I’m on a top floor of a tall skyscraper. There is a fire below and my office is filling with smoke. My coworkers, who have been screaming, stop their screams and all cough. I cough, too; desperately hacking until my head hurts. One man throws a desk chair through one of the tall windows and the draft pulls most of the smoke out. But still it comes and soon the room is filled again. Other men break other windows and we crowd around them for the fresh air, but now the flooring is getting hot. Some slide desks to the windows and we climb upon them, kicking aside the staplers, keyboards and inboxes, women tottering in their high heels. I do so as well, but reel back from the dizzying height of the gaping window. A crowd gathers on the street below, including fire trucks, but there is no way the trucks’ ladders would ever be able to reach us here.
I’m not the first to jump and, when I do so, it’s after carefully considering the alternatives. I think I would have been lucky to have passed out from the smoke, but we are beyond that now. The heat is intolerable and I cannot submit myself to being roasted alive. I do not jump to my death out the open window; I dive, head first, with a determination to achieve as much grace as I can out of the situation.

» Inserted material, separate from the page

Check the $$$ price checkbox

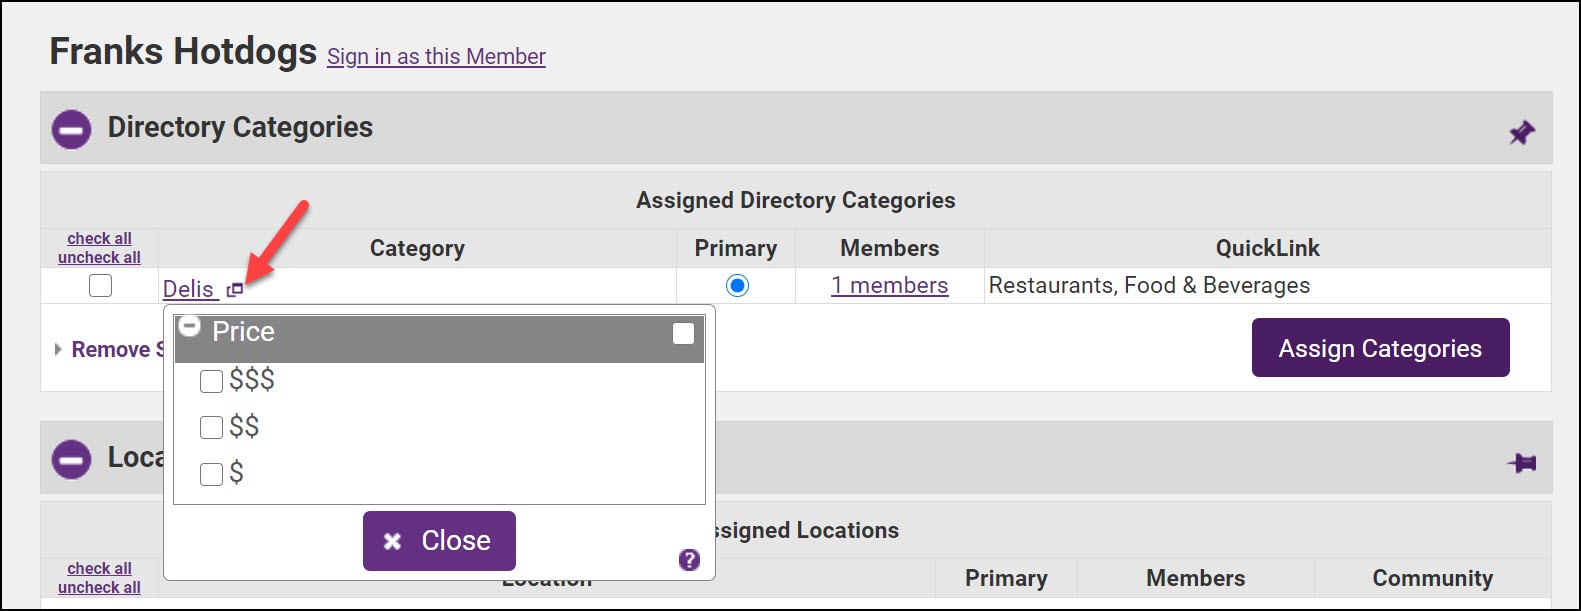point(211,381)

Now I am as relaxed as if I was flying first class on an airliner, my arms down by my side and my left leg resting casually at my knee. I am glad that I made this choice; the fear that had dominated me amid the smoke and flames has now been replaced by a rebelliousness and, within certain limits, freedom.
It takes about ten seconds for me to fall from such a great height, allowing me to relish my small victory. When I hit the pavement, the conventions of dreaming take over, and I jolt wide awake.

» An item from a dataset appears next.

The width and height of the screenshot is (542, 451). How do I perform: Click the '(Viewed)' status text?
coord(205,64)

I had no desire to return to sleep after this dream, not because I feared returning to it, but because I wanted to taste and savor it. Being a shrink, I also dissected it thoroughly and found within it, the germs of that day’s suicide attempt, Daniel’s stories, and my musing on the Hanged Man.
My subconscious, processing the image of the Hanged Man, matched it with the similar image of the Falling Man that I had reluctantly carrying in my brain since 9/11. Horrified at witnessing such a personal death, I had hastily pushed that image away, like the rest of the world. However, my subconscious, like a grim old woman in an apartment stuffed with hoarded newspapers, pulled out the photograph that the editors had relegated to page forty-six ten years ago.
So what’s the point? I say to my subconscious. What are you trying to tell me? That the falling Man and the Hanged man are really the same archetype, a recurring myth that teaches freedom is gained after we relinquish control? That I should make another suicide attempt because I screwed the last one up? That Daniel is right and the stories of all our lives, which we believe are unique and personal, are really just retakes of the same scenes?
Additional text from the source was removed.